━━━ Data to use ━━━

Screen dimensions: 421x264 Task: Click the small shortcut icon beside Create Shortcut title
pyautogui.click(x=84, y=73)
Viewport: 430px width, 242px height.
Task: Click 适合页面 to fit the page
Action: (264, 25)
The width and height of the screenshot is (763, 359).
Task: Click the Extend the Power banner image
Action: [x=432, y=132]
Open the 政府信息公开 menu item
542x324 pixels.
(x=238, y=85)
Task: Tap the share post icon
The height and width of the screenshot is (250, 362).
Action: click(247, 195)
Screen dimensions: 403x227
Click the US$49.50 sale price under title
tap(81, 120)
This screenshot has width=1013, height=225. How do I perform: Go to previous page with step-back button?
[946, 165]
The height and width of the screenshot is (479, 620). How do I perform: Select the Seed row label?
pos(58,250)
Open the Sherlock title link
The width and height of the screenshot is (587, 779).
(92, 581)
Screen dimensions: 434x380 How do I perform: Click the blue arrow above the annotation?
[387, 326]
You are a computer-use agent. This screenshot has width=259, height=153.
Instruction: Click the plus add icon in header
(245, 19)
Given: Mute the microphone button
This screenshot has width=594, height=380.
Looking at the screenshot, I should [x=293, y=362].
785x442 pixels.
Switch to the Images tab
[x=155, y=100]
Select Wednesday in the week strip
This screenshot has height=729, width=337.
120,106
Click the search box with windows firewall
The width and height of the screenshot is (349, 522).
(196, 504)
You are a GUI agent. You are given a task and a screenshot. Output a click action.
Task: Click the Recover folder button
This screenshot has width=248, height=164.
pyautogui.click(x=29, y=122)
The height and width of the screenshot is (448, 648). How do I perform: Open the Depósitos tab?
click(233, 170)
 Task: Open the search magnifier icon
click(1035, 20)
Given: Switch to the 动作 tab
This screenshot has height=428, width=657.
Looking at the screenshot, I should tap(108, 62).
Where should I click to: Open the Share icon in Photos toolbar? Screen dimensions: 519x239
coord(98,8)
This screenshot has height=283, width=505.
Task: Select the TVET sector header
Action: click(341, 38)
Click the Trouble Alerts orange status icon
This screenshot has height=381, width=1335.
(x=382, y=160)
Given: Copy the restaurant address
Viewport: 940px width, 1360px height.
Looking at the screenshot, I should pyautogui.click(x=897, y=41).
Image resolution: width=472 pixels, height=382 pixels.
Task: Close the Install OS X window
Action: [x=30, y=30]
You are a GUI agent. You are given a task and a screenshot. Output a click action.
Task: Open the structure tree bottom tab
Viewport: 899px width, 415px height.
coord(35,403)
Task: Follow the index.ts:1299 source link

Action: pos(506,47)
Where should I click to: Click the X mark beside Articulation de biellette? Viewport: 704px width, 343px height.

━━━

Write the records out once more. Each line must match.

Screen dimensions: 421x264 Task: Click the small shortcut icon beside Create Shortcut title
pyautogui.click(x=84, y=73)
Viewport: 430px width, 242px height.
Task: Click 适合页面 to fit the page
Action: (264, 25)
The width and height of the screenshot is (763, 359).
Task: Click the Extend the Power banner image
Action: [x=432, y=132]
Open the 政府信息公开 menu item
542x324 pixels.
(x=238, y=85)
Task: Tap the share post icon
The height and width of the screenshot is (250, 362).
Action: click(247, 195)
Screen dimensions: 403x227
Click the US$49.50 sale price under title
tap(81, 120)
This screenshot has width=1013, height=225. How do I perform: Go to previous page with step-back button?
[946, 165]
The height and width of the screenshot is (479, 620). How do I perform: Select the Seed row label?
pos(58,250)
Open the Sherlock title link
The width and height of the screenshot is (587, 779).
(92, 581)
Screen dimensions: 434x380 How do I perform: Click the blue arrow above the annotation?
[387, 326]
You are a computer-use agent. This screenshot has width=259, height=153.
Instruction: Click the plus add icon in header
(245, 19)
Given: Mute the microphone button
This screenshot has width=594, height=380.
Looking at the screenshot, I should [x=293, y=362].
785x442 pixels.
Switch to the Images tab
[x=155, y=100]
Select Wednesday in the week strip
This screenshot has height=729, width=337.
120,106
Click the search box with windows firewall
The width and height of the screenshot is (349, 522).
(196, 504)
You are a GUI agent. You are given a task and a screenshot. Output a click action.
Task: Click the Recover folder button
This screenshot has width=248, height=164.
pyautogui.click(x=29, y=122)
The height and width of the screenshot is (448, 648). How do I perform: Open the Depósitos tab?
click(233, 170)
 Task: Open the search magnifier icon
click(1035, 20)
Given: Switch to the 动作 tab
This screenshot has height=428, width=657.
Looking at the screenshot, I should tap(108, 62).
Where should I click to: Open the Share icon in Photos toolbar? Screen dimensions: 519x239
coord(98,8)
This screenshot has height=283, width=505.
Task: Select the TVET sector header
Action: click(341, 38)
Click the Trouble Alerts orange status icon
This screenshot has height=381, width=1335.
(x=382, y=160)
Given: Copy the restaurant address
Viewport: 940px width, 1360px height.
Looking at the screenshot, I should pyautogui.click(x=897, y=41).
Image resolution: width=472 pixels, height=382 pixels.
Task: Close the Install OS X window
Action: [x=30, y=30]
You are a GUI agent. You are given a task and a screenshot. Output a click action.
Task: Open the structure tree bottom tab
Viewport: 899px width, 415px height.
coord(35,403)
Task: Follow the index.ts:1299 source link

Action: pos(506,47)
Where should I click to: Click the X mark beside Articulation de biellette? Viewport: 704px width, 343px height.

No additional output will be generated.